───── Entries supplied

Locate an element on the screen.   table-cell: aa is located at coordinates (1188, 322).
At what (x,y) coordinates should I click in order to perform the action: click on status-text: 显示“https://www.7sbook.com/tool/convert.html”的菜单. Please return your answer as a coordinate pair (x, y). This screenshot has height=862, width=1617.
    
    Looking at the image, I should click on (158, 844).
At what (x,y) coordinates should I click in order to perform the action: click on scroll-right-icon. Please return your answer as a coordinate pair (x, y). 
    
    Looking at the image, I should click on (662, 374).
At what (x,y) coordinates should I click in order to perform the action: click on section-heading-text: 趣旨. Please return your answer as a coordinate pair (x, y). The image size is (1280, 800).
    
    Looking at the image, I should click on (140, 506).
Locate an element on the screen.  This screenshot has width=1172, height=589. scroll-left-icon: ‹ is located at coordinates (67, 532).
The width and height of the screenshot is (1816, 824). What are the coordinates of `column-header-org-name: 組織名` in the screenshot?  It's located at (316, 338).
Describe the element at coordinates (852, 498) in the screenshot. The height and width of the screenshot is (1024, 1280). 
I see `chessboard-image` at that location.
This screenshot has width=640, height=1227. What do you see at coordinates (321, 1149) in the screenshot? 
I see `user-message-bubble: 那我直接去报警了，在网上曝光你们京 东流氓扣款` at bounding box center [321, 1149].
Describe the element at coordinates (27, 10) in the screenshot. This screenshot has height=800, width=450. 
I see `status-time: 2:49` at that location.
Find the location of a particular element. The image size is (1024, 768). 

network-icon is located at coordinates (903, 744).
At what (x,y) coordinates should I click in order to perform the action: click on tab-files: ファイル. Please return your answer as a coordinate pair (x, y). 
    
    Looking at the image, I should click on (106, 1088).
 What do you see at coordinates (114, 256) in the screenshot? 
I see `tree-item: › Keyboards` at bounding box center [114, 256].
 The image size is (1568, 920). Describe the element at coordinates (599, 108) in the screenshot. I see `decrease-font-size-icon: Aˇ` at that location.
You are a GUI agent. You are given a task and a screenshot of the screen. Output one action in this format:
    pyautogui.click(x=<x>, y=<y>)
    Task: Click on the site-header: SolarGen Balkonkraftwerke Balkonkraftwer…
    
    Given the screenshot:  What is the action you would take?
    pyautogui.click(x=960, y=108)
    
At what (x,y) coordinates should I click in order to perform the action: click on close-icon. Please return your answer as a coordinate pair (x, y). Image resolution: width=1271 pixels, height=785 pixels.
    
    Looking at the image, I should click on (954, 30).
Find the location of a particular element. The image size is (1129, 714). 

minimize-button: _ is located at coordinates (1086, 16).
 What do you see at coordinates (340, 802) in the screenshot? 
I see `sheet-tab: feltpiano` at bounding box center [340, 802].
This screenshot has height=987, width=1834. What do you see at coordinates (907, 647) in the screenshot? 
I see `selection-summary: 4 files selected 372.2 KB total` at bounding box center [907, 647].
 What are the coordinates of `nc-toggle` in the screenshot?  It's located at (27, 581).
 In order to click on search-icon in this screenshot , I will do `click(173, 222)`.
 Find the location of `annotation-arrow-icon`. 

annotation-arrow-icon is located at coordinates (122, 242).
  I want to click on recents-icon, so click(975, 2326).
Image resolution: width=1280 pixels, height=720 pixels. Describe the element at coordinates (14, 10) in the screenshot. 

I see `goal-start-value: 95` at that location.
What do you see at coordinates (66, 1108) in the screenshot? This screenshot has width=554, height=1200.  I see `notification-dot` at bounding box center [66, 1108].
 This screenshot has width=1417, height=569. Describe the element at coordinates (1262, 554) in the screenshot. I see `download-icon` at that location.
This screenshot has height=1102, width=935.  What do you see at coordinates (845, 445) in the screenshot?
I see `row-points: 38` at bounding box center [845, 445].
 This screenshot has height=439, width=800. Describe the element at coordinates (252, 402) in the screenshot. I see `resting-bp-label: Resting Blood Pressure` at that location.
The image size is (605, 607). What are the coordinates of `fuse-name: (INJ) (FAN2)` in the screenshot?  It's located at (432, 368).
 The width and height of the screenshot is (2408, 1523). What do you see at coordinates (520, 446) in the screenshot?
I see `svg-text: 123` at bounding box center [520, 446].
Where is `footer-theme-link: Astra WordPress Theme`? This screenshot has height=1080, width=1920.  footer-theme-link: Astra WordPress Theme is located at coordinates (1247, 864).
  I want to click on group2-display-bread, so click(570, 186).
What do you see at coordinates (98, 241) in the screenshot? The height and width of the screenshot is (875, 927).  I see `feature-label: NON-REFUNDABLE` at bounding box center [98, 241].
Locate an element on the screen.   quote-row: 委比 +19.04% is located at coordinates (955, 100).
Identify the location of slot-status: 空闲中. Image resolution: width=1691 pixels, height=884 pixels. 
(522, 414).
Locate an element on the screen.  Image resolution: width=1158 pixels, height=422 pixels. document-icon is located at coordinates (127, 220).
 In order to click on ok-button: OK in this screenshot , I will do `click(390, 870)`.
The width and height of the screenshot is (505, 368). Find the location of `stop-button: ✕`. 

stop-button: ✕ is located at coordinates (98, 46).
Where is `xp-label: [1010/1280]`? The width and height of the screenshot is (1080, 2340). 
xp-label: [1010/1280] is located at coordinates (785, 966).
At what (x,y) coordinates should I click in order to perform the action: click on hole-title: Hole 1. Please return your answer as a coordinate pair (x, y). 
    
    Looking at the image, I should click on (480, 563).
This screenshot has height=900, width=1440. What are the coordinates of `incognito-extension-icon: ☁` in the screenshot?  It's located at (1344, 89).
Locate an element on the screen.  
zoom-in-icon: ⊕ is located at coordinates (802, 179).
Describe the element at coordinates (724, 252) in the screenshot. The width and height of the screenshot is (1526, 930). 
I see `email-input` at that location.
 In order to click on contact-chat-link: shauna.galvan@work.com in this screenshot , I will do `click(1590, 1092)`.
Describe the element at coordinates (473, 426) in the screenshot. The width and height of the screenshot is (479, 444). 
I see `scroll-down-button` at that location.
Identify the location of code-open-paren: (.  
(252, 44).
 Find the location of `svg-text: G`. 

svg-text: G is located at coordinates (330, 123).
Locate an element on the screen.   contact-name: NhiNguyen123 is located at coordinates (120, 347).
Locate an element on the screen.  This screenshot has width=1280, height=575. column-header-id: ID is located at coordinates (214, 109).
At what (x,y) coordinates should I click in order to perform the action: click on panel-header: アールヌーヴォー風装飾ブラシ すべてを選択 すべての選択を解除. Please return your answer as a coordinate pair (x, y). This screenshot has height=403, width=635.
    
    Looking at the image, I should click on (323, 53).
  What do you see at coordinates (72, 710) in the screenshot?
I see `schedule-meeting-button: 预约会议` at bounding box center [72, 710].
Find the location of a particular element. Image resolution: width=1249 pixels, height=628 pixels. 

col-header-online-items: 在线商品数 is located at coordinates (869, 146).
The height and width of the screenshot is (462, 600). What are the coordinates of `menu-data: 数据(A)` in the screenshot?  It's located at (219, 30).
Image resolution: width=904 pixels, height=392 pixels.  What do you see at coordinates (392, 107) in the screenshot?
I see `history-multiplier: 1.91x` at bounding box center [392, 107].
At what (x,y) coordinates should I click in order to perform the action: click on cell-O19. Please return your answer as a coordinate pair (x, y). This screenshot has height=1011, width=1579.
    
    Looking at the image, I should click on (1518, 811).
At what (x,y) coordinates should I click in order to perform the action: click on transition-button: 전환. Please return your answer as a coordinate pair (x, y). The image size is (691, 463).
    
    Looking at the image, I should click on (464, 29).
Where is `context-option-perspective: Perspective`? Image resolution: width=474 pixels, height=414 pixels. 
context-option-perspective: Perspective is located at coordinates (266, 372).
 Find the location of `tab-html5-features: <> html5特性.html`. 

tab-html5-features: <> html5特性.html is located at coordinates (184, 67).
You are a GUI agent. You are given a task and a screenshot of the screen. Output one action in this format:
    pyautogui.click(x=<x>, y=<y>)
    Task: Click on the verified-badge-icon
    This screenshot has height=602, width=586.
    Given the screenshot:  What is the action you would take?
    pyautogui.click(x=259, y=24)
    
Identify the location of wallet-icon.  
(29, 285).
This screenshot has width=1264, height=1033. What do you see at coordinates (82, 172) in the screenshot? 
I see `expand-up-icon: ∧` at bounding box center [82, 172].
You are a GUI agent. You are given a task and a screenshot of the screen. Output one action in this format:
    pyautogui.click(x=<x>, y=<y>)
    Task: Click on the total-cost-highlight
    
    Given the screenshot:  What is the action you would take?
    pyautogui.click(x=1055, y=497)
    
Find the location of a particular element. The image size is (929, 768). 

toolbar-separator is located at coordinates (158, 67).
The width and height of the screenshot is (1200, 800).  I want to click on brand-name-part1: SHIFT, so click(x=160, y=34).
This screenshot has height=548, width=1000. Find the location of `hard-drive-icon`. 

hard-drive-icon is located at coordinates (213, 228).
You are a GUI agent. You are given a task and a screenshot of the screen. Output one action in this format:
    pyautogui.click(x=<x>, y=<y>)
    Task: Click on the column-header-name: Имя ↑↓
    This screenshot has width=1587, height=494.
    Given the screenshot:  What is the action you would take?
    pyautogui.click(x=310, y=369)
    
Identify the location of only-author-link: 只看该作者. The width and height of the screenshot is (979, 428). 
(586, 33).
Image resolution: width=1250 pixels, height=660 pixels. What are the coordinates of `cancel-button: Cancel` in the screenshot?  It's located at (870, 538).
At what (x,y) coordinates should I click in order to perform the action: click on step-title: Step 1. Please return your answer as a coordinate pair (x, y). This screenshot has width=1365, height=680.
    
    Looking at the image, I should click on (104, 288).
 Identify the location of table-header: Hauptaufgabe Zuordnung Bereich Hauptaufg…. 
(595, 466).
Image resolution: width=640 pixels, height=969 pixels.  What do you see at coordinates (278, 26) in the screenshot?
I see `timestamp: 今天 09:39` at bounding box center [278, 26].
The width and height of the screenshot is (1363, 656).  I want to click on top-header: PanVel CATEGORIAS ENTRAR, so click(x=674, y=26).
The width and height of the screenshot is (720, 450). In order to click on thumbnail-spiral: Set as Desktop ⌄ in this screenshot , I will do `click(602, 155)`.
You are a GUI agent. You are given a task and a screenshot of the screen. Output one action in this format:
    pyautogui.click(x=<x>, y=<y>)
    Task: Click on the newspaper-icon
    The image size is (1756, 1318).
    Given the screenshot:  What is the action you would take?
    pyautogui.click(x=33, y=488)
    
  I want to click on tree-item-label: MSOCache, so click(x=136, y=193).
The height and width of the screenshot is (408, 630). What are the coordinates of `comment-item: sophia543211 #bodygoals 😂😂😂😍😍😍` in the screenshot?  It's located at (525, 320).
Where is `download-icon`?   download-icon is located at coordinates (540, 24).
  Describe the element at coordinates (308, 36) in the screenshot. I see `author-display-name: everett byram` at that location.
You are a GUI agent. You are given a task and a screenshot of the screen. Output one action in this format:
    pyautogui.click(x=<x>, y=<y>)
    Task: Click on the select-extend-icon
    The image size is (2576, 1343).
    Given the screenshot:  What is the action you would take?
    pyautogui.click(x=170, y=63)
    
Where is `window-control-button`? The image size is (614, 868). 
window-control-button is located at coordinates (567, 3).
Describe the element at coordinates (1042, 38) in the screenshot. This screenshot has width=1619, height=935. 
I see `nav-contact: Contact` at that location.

──────────

◆ **What you are asked to do**
Quote exactly the lines of the entries between the line holding "This screenshot has height=1102, width=935." and the line holding "center [520, 446].", inclusive.

◆ **Answer to the problem**
This screenshot has height=1102, width=935.  What do you see at coordinates (845, 445) in the screenshot?
I see `row-points: 38` at bounding box center [845, 445].
 This screenshot has height=439, width=800. Describe the element at coordinates (252, 402) in the screenshot. I see `resting-bp-label: Resting Blood Pressure` at that location.
The image size is (605, 607). What are the coordinates of `fuse-name: (INJ) (FAN2)` in the screenshot?  It's located at (432, 368).
 The width and height of the screenshot is (2408, 1523). What do you see at coordinates (520, 446) in the screenshot?
I see `svg-text: 123` at bounding box center [520, 446].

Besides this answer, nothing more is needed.